Directions for this task:
Please reproduce the entries exactly as they appear below, but not the pictures.

Data listing:

-=-=-=-=-

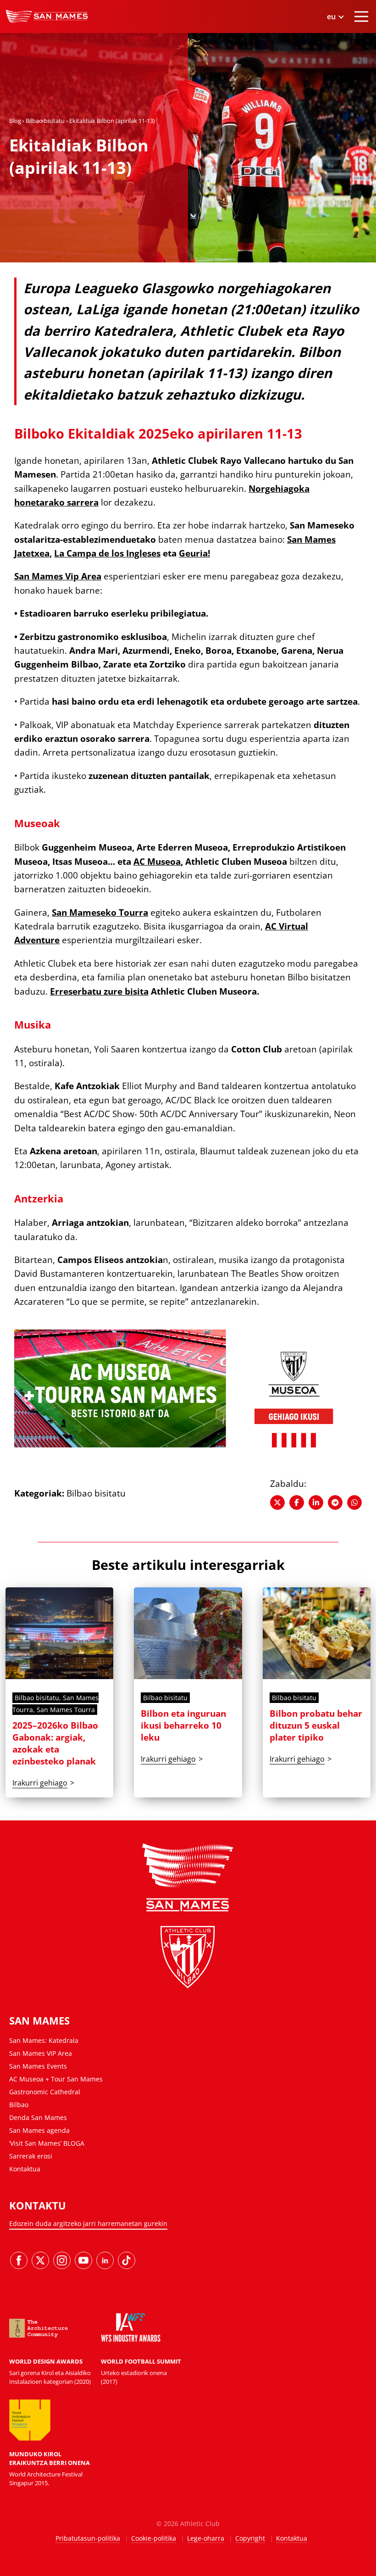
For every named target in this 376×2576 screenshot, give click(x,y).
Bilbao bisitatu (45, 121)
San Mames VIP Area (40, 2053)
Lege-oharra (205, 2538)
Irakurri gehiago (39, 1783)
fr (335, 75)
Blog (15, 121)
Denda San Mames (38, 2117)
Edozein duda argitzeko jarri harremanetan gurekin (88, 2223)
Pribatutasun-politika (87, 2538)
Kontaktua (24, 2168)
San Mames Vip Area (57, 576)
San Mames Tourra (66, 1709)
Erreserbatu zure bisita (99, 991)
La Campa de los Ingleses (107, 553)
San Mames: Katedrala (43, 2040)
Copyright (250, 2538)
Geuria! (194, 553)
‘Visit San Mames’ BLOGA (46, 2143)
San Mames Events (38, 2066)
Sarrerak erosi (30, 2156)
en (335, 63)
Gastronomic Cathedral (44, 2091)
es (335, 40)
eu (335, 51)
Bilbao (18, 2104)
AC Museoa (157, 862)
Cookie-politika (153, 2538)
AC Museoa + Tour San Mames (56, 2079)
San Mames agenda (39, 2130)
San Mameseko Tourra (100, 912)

-=-=-=-=-

Response for this exercise:
For every named target in this 376×2576 screenshot, give click(x,y).
Bilbao bisitatu (45, 121)
San Mames VIP Area (40, 2053)
Lege-oharra (205, 2538)
Irakurri gehiago (39, 1783)
fr (335, 75)
Blog (15, 121)
Denda San Mames (38, 2117)
Edozein duda argitzeko jarri harremanetan gurekin (88, 2223)
Pribatutasun-politika (87, 2538)
Kontaktua (24, 2168)
San Mames Vip Area (57, 576)
San Mames Tourra (66, 1709)
Erreserbatu zure bisita (99, 991)
La Campa de los Ingleses (107, 553)
San Mames: Katedrala (43, 2040)
Copyright (250, 2538)
Geuria! (194, 553)
‘Visit San Mames’ BLOGA (46, 2143)
San Mames Events (38, 2066)
Sarrerak erosi (30, 2156)
en (335, 63)
Gastronomic Cathedral (44, 2091)
es (335, 40)
eu (335, 51)
Bilbao (18, 2104)
AC Museoa (157, 862)
Cookie-politika (153, 2538)
AC Museoa + Tour San Mames (56, 2079)
San Mames agenda (39, 2130)
San Mameseko Tourra (100, 912)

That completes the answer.